Dataset entries

- - - -

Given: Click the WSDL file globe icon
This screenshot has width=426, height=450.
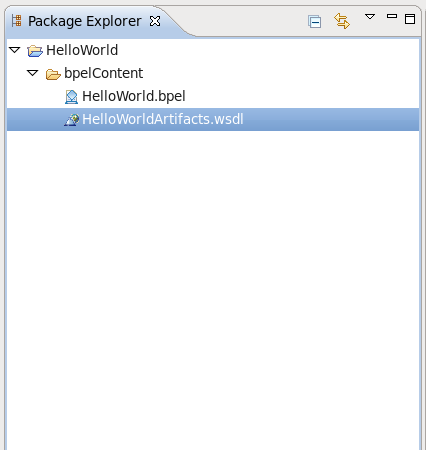Looking at the screenshot, I should pyautogui.click(x=72, y=120).
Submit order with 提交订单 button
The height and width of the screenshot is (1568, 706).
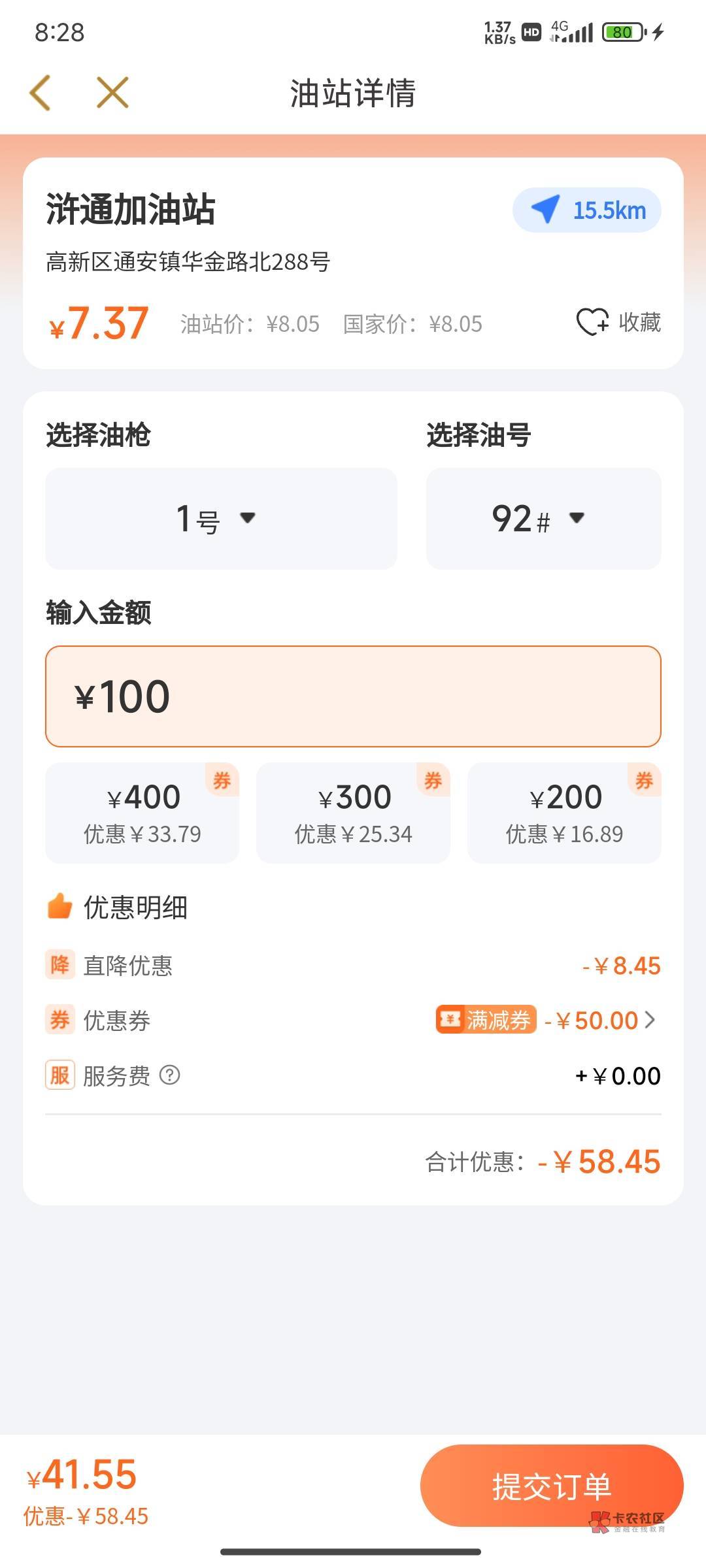(552, 1486)
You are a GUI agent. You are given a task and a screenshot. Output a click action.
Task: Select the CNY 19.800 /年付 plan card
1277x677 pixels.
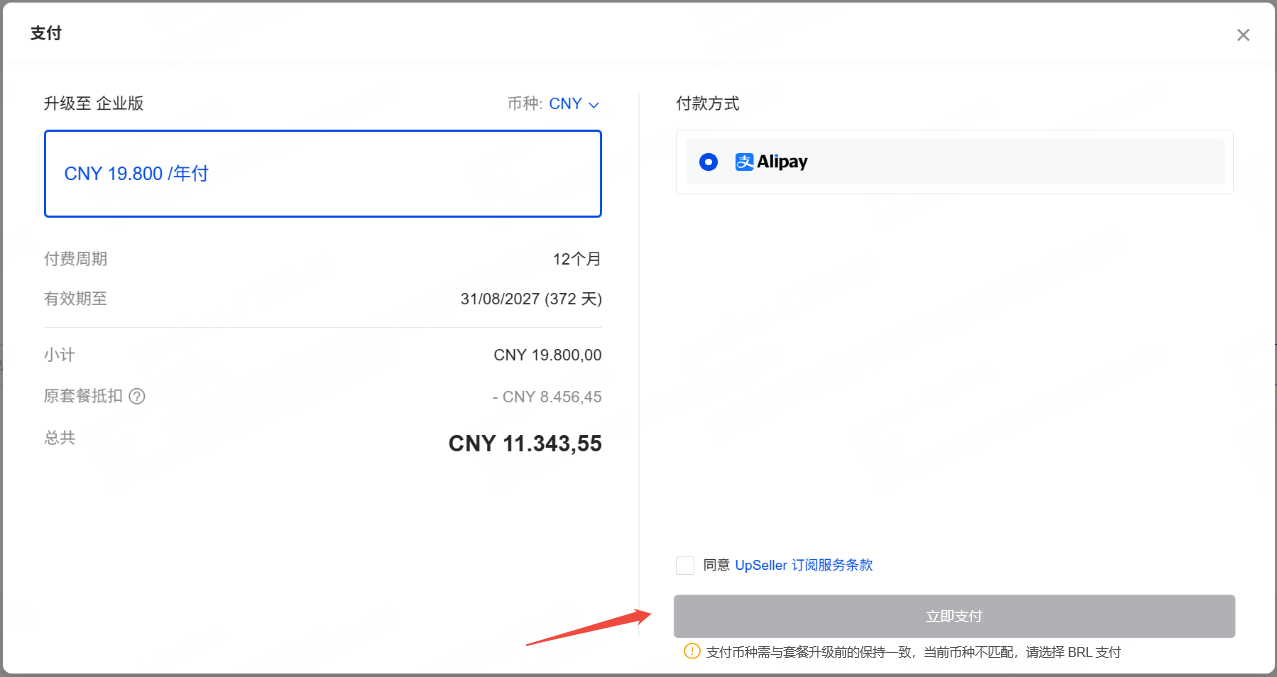pos(322,174)

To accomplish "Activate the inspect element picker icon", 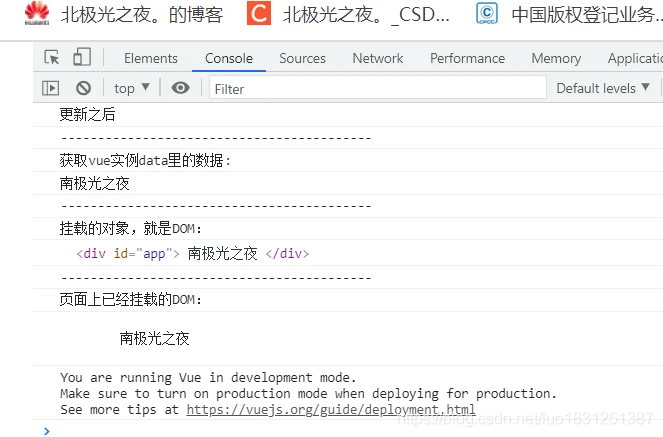I will click(x=52, y=58).
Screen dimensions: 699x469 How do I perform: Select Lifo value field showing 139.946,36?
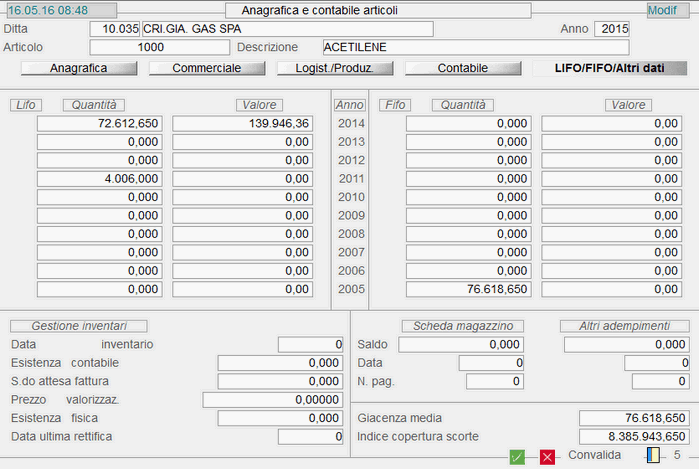pyautogui.click(x=243, y=123)
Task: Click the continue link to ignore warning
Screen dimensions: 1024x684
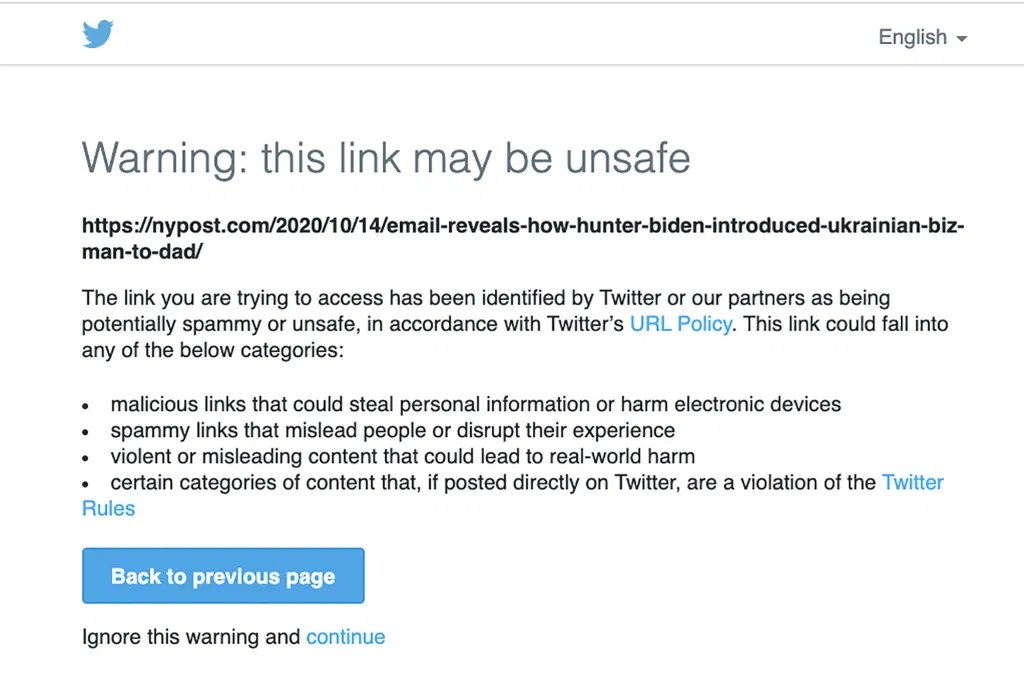Action: pyautogui.click(x=345, y=637)
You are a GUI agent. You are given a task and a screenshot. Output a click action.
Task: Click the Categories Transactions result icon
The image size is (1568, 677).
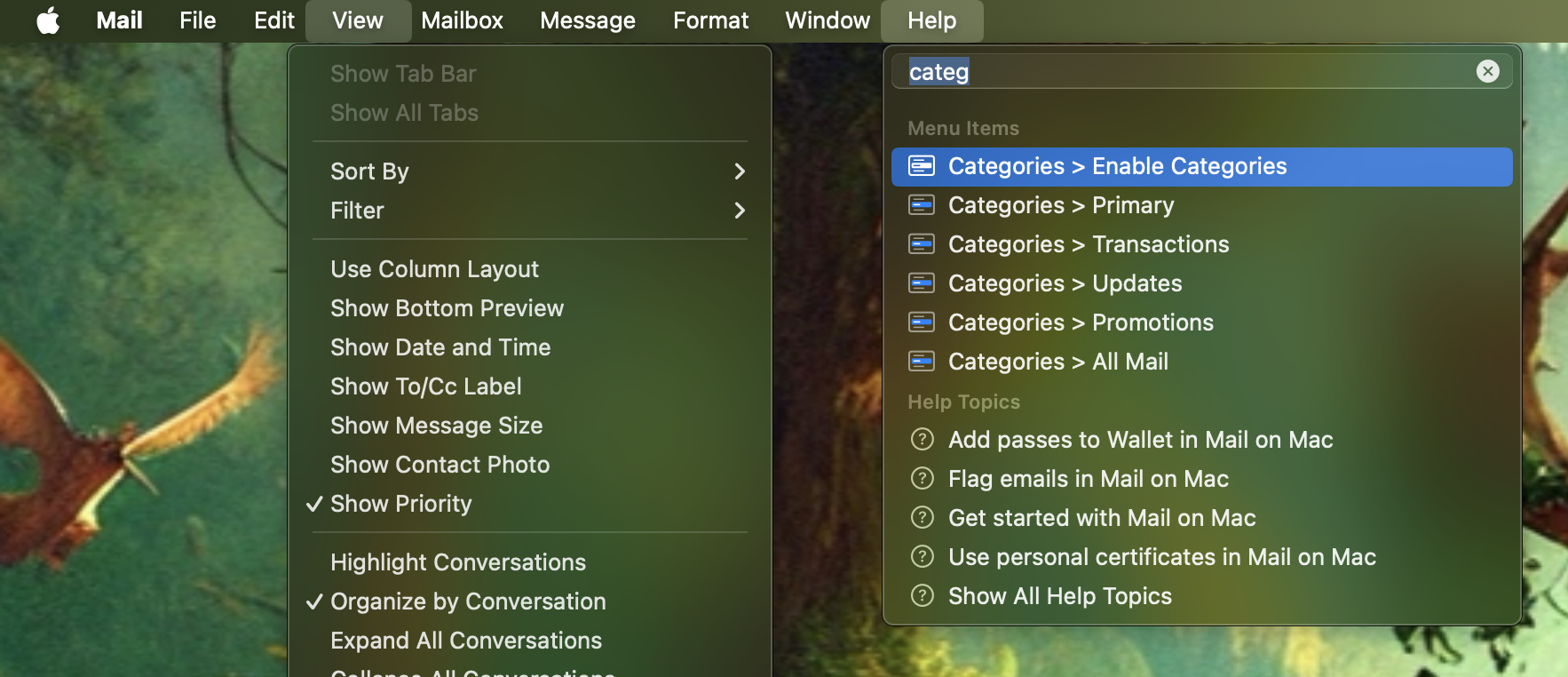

- - - -

EXERCISE AIM:
Final stretch of the data: repeat exactly each line from the one containing "Task: Click the continue" through the last, and omit all pictures.

OUTPUT OF THE TASK:
Task: Click the continue link to ignore warning
Screen dimensions: 1024x684
Action: pyautogui.click(x=345, y=637)
You are a GUI agent. You are given a task and a screenshot. Output a click action.
Task: Click the Categories Transactions result icon
The image size is (1568, 677).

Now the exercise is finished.